Politik : Wieder Lecks in schwedischen Atomkraftwerken

Vattenfall musste erneut einen Reaktor abschalten / Aufsichtsbehörde kritisiert erstmals Betreiber

André Anwar[Stockholm]

Wegen eines „kleineren Lecks“ musste der schwedische Energiekonzern Vattenfall am Freitag schon wieder ein Atomkraftwerk abschalten. Dieses Mal handelte es sich um das in Südwestschweden liegende Akw Ringhals. Der Konzern bezeichnete die Abschaltung als „vorbeugende Sicherheitsmaßnahme“. „Das hier ist nichts Ernstes“, sagte Vattenfall-Produktionschef Lars Eliasson. Ringhals ist das größte Atomkraftwerk in Skandinavien und deckt 18 Prozent des schwedischen Strombedarfs. Wann der Reaktor wieder in Gang kommt, ist unklar.

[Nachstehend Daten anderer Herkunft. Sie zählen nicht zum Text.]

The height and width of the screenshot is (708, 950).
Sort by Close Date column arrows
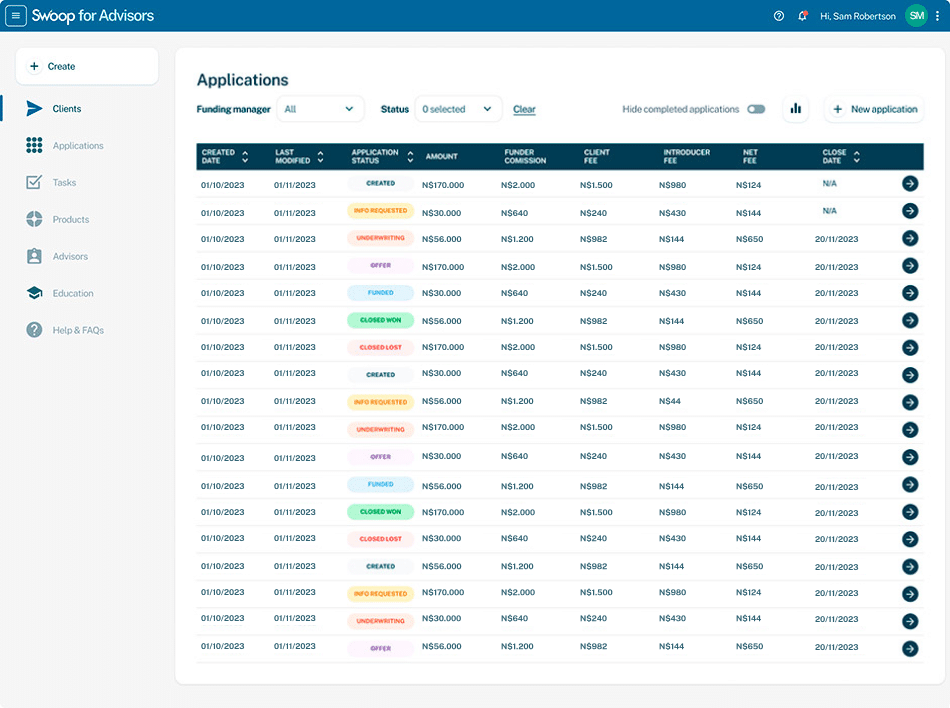pyautogui.click(x=857, y=157)
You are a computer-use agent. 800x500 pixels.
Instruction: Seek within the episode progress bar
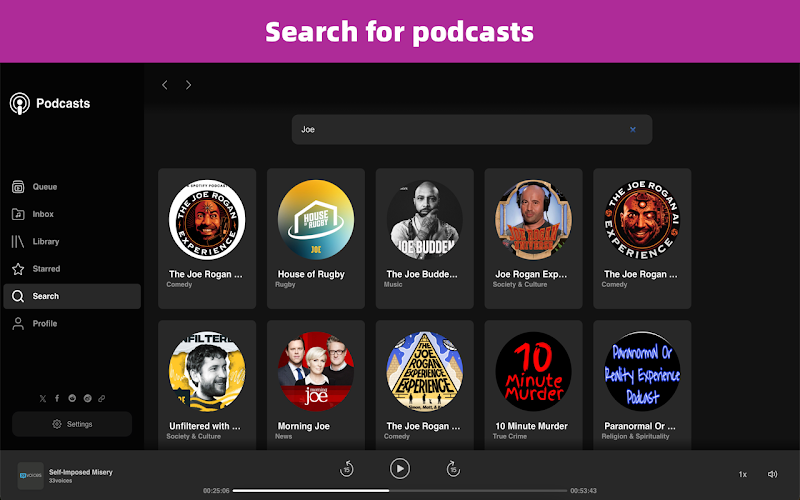(x=399, y=491)
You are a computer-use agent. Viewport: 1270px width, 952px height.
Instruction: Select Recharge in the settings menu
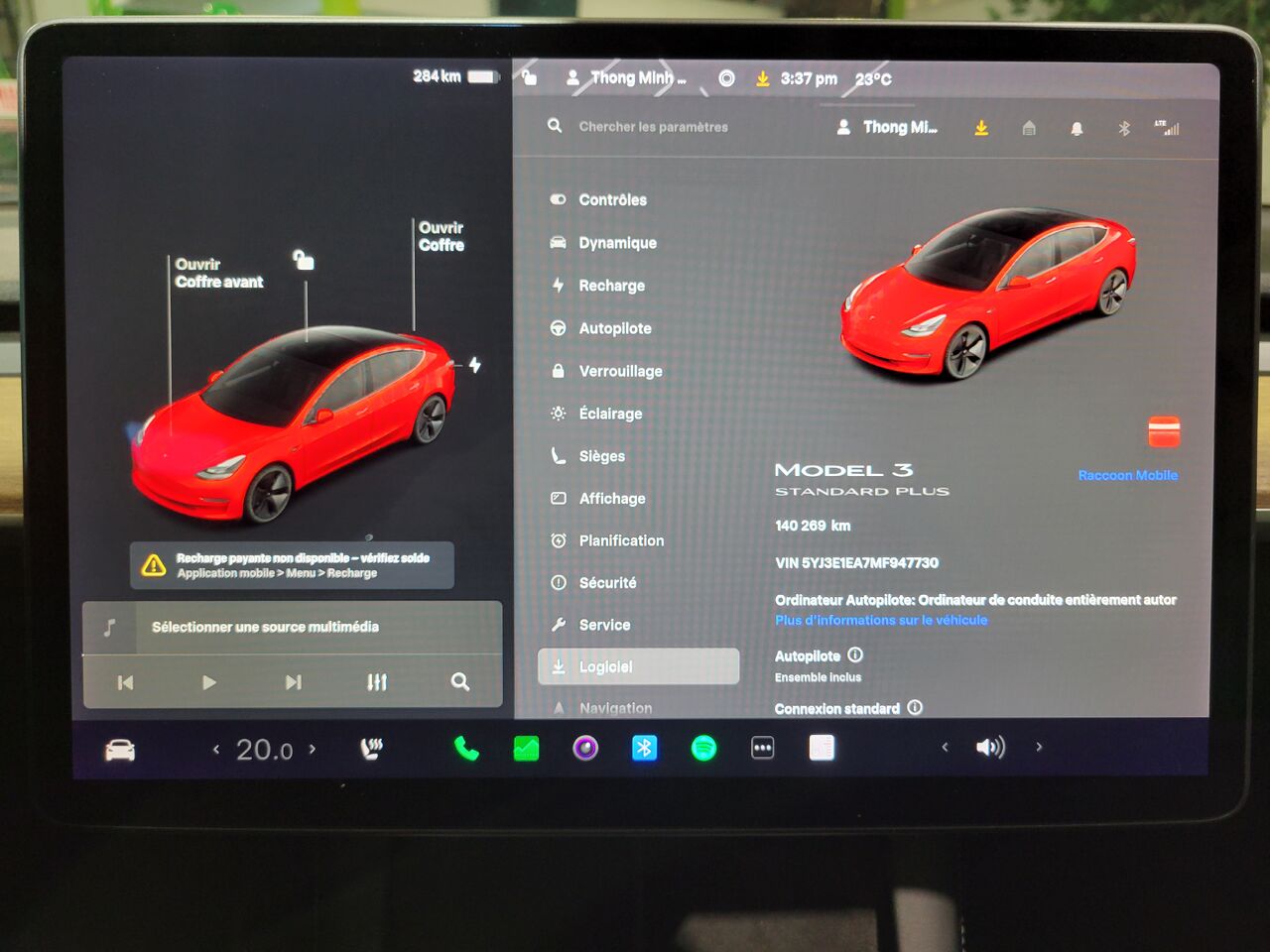611,286
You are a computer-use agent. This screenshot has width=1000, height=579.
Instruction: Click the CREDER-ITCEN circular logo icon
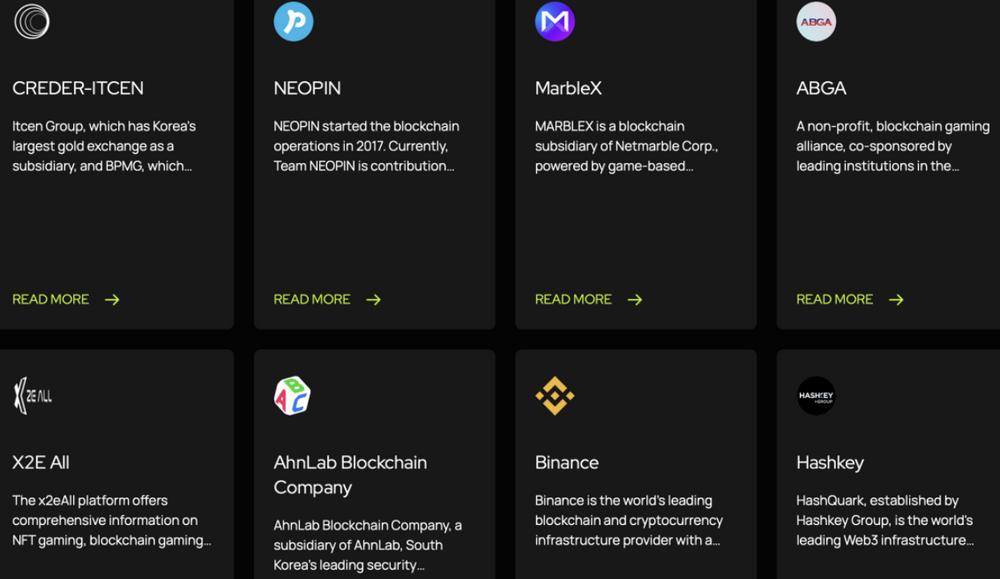(x=31, y=22)
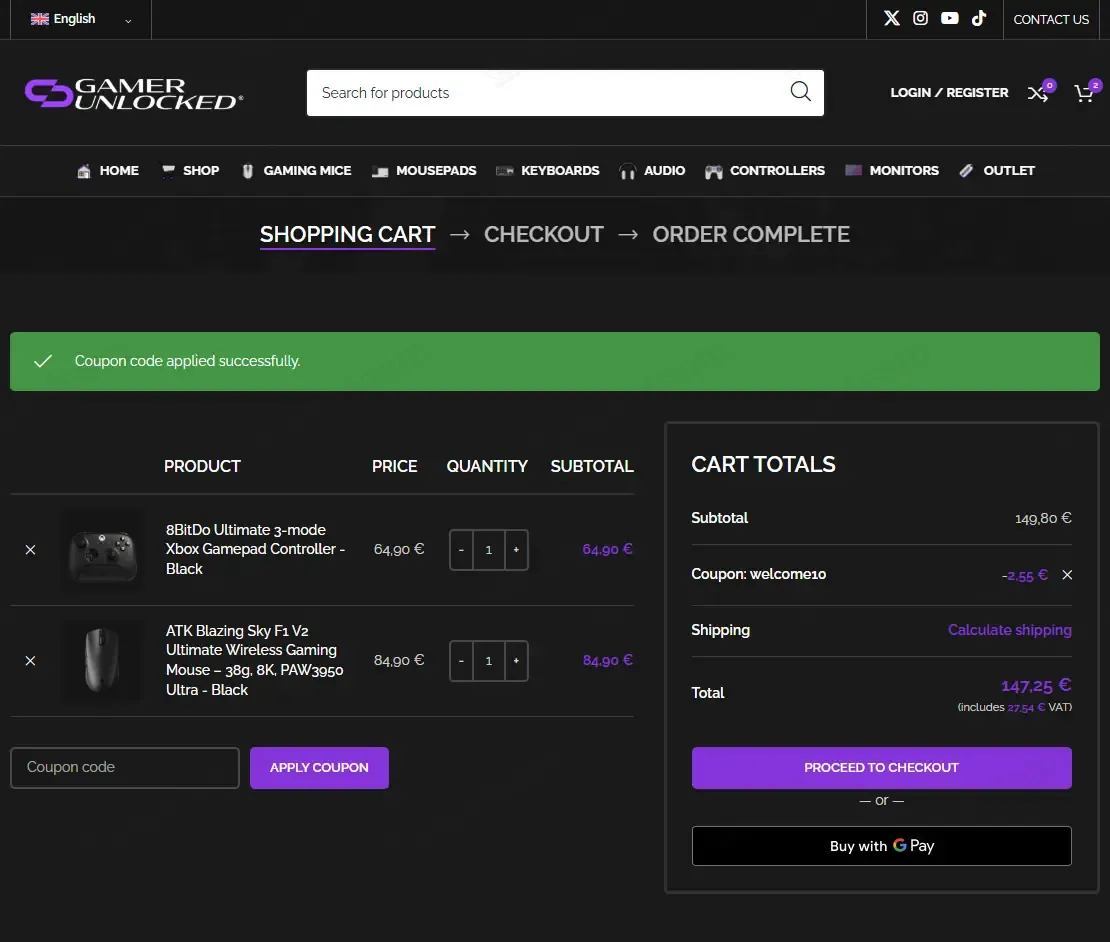Go to the Gaming Mice menu

[x=296, y=171]
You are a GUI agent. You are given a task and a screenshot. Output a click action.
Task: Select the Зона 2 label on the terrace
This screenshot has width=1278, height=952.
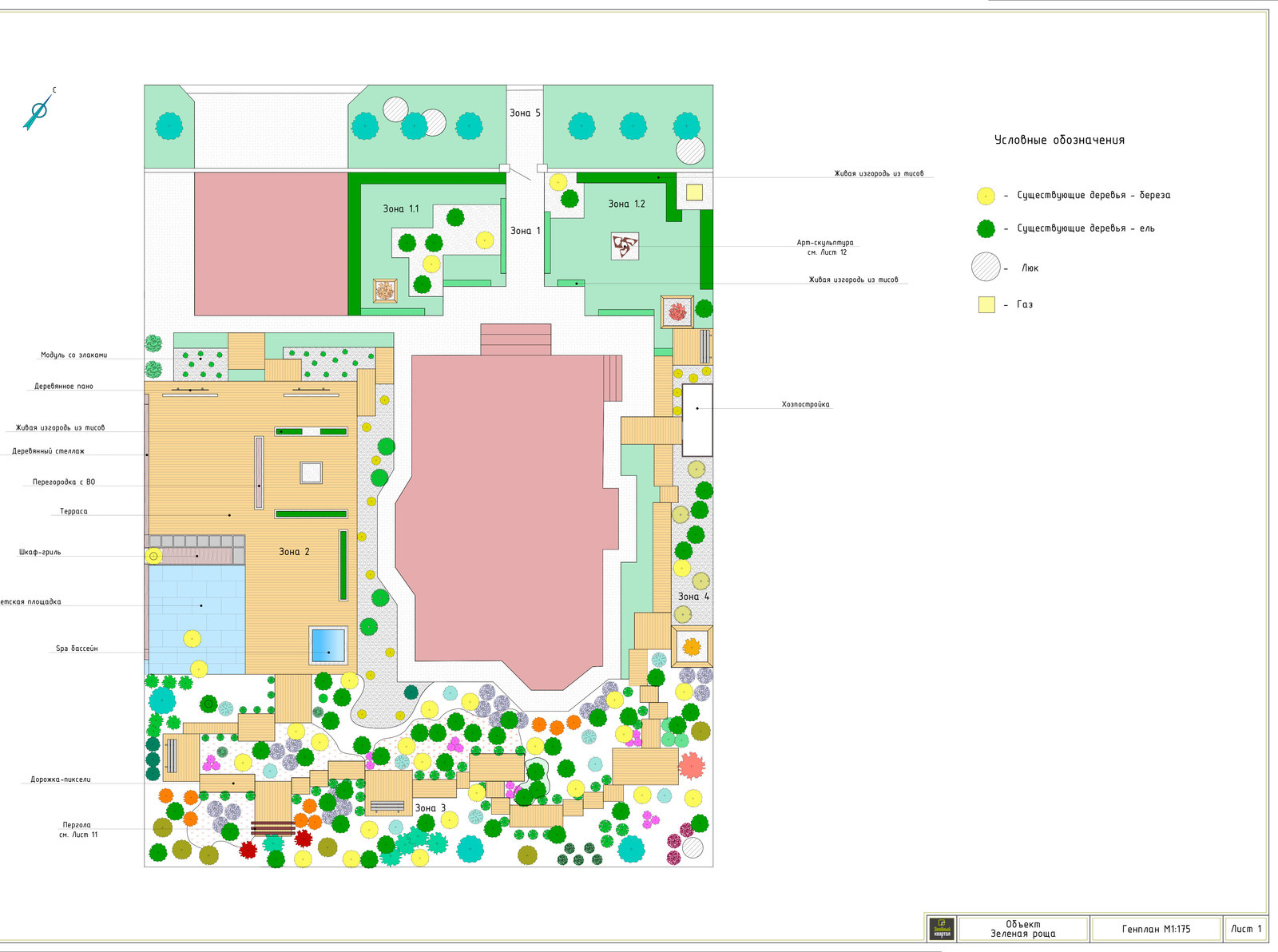(294, 552)
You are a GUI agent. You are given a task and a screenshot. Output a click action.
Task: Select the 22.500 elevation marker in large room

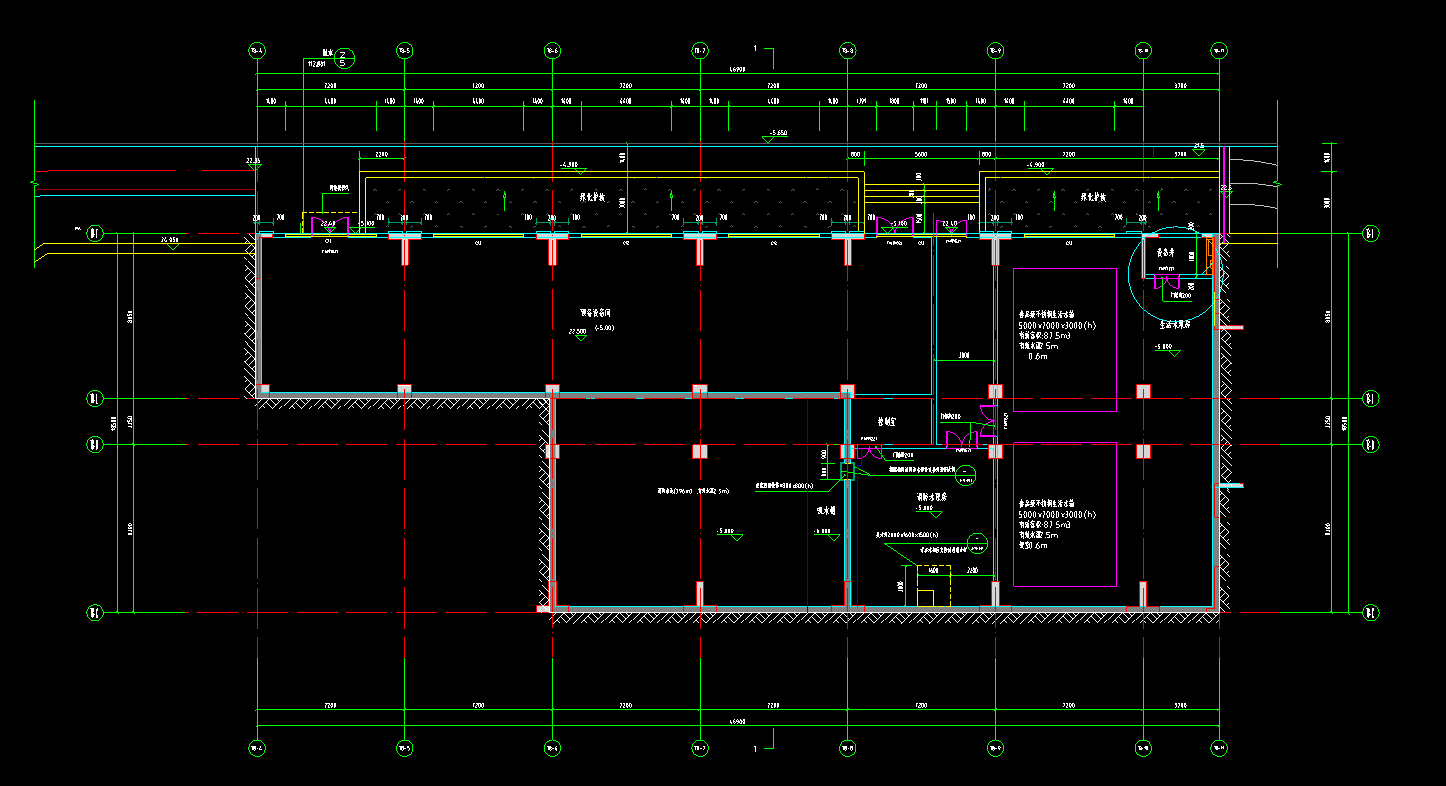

Mit einer geradezu absurden Pannenserie muss sich der Konzern in der schwedischen Öffentlichkeit verantworten. Vattenfall gibt inzwischen auch Fehler beim Management zu. Der Direktor des Krisen-Akw Forsmark musste bereits gehen. Bisher zeigte die Reaktorsicherheitsbehörde (SKI) Geduld mit dem staatlichen Energiekonzern. Der SKI wurde deshalb vorgeworfen, sie trage Mitschuld am Verfall der Sicherheitskultur. Nun schlägt die Behörde härtere Töne an. So soll es nach Angaben der Behörde nach einer Panne am Kühlsystem in Ringhals 13 Tage gedauert haben, bis das Personal den Reaktor stoppte, obwohl niemand genau wusste, was die Störung verursachte.

An diesem Freitag wurde zusätzlich von einem Leck im Akw Oskarshamn berichtet. Kleinere Mengen Radioaktivität seien im Wasser einer Rohrleitung entdeckt worden. Eine ernste Gefahr bestehe nicht, aber es sei nicht zufrieden stellend, „dass radioaktive Stoffe an einer Stelle entdeckt werden, wo man sie nicht erwartet“, sagte der dortige Strahlenschutzbeauftragte Christer Solstrand. Das in Südostschweden liegende Akw Oskarshamn wird vom OKG-Konzern betrieben.

Schweden hatte in einer Volksabstimmung 1979 beschlossen, schrittweise aus der Atomenergie auszusteigen. Doch dieser Ausstieg wurde in den 90er Jahren infrage gestellt.